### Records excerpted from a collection

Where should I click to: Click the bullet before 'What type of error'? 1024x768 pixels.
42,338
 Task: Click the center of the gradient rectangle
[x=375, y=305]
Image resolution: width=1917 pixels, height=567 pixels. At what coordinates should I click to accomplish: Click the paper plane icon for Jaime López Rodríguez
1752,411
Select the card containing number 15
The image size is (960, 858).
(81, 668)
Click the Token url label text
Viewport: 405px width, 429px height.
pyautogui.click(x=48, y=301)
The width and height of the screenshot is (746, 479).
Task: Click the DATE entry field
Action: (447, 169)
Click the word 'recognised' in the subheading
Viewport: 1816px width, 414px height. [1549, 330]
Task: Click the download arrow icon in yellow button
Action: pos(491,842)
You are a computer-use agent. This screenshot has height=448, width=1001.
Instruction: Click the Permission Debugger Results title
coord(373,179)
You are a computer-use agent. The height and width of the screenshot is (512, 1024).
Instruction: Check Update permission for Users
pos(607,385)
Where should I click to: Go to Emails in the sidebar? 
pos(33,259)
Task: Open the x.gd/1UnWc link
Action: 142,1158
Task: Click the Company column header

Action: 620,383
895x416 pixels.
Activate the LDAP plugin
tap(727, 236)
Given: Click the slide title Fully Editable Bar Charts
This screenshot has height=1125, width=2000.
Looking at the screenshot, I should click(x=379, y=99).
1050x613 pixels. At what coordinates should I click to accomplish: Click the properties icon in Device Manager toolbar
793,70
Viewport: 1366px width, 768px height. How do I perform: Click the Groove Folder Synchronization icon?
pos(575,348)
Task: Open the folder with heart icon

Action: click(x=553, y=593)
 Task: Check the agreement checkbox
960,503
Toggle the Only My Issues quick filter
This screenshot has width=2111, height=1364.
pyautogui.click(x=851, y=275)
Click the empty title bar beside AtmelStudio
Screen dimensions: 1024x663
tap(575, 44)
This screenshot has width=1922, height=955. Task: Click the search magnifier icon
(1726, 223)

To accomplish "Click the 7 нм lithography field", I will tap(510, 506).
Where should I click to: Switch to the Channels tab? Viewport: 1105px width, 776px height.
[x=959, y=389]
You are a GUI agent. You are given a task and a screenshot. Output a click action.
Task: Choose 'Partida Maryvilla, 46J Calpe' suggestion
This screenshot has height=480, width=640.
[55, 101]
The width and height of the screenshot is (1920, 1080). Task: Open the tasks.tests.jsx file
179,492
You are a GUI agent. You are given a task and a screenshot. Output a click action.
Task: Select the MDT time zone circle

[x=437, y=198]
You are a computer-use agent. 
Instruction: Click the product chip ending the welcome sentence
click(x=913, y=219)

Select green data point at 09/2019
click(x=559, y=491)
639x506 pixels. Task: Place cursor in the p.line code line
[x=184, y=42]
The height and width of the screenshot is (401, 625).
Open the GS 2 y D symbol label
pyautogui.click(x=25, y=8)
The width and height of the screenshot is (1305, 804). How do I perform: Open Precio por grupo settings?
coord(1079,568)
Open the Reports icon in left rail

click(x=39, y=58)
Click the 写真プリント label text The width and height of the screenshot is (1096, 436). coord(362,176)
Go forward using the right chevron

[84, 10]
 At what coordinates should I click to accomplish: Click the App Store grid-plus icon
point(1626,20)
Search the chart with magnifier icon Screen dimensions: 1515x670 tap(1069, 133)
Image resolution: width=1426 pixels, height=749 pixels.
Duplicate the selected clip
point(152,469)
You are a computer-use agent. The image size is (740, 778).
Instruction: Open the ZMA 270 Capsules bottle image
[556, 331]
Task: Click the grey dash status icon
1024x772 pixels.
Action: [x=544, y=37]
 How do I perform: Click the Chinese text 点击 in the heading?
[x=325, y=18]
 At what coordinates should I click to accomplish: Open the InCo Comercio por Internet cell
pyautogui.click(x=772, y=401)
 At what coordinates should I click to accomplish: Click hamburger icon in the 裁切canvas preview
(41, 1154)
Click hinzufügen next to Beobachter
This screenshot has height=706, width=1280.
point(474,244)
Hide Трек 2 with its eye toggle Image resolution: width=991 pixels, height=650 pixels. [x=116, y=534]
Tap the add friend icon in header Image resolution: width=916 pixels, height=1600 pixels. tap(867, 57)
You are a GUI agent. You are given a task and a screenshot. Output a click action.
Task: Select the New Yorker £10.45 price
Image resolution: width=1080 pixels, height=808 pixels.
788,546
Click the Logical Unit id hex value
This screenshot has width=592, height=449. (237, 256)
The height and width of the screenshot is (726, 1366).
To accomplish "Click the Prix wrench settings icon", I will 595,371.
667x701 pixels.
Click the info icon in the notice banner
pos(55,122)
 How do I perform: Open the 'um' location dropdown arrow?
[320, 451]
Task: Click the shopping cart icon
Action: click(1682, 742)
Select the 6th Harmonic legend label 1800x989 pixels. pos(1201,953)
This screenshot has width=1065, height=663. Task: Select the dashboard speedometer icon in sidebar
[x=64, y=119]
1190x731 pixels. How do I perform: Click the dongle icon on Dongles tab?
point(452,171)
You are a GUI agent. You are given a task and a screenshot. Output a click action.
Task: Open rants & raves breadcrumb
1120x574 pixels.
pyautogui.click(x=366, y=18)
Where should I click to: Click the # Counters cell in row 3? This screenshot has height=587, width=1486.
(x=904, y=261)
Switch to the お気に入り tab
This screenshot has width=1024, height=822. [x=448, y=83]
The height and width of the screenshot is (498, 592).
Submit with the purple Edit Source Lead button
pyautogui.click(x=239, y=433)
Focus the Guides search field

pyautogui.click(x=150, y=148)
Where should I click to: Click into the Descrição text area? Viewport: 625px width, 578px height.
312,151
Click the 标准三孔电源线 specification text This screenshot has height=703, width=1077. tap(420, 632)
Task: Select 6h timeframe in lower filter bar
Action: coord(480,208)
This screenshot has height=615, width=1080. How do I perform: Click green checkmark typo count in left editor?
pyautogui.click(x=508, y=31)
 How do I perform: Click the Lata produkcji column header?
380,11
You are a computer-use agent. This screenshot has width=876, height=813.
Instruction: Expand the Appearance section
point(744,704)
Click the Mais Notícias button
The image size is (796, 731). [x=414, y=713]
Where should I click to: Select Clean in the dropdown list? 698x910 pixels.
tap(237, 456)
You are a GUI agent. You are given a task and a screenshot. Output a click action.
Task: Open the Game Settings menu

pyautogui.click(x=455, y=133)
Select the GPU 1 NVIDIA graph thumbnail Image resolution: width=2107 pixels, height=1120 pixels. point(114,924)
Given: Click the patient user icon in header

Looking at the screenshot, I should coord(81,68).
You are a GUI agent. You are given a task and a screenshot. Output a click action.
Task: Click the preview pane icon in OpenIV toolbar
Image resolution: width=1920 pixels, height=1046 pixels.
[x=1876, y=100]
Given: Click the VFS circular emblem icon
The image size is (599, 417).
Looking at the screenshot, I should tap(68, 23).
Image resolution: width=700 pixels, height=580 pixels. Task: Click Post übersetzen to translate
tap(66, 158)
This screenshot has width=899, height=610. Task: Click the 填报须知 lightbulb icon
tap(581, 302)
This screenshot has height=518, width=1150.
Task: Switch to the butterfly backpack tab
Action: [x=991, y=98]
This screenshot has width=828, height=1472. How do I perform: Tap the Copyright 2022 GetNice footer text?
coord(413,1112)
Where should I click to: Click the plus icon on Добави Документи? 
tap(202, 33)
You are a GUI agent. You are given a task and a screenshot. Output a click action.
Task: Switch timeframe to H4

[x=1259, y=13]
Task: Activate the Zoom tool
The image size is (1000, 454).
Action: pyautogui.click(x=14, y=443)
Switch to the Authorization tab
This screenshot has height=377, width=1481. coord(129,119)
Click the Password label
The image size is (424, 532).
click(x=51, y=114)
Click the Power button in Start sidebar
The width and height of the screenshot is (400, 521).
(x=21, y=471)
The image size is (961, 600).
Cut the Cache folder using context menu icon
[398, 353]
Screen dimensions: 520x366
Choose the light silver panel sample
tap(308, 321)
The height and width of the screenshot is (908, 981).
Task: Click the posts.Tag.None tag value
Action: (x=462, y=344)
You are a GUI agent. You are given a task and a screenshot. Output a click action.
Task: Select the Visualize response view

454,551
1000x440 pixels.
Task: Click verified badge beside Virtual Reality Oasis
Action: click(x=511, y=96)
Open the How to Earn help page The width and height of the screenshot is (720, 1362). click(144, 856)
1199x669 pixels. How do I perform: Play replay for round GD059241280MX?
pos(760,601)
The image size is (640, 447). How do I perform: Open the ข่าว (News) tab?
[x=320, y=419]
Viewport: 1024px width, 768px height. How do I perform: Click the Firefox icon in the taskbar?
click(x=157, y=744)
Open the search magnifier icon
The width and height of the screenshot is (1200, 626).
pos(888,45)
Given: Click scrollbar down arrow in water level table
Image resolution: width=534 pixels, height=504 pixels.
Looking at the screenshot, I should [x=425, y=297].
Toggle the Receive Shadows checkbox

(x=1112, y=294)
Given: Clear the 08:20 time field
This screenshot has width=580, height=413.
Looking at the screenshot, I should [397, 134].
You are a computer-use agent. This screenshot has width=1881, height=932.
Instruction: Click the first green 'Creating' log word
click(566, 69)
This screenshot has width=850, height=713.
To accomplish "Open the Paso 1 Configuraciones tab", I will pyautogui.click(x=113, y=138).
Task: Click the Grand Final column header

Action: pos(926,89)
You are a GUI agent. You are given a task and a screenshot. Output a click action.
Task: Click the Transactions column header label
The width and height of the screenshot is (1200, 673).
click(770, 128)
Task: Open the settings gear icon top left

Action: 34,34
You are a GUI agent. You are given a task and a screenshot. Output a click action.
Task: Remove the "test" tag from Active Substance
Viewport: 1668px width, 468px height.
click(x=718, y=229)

### WORK REQUEST
In the records, find every line that has the string "will" and copy it.

### TASK OUTPUT
To accomplish "Click the 7 нм lithography field", I will tap(510, 506).
To accomplish "Click the Prix wrench settings icon", I will 595,371.
To accomplish "Open the Paso 1 Configuraciones tab", I will pyautogui.click(x=113, y=138).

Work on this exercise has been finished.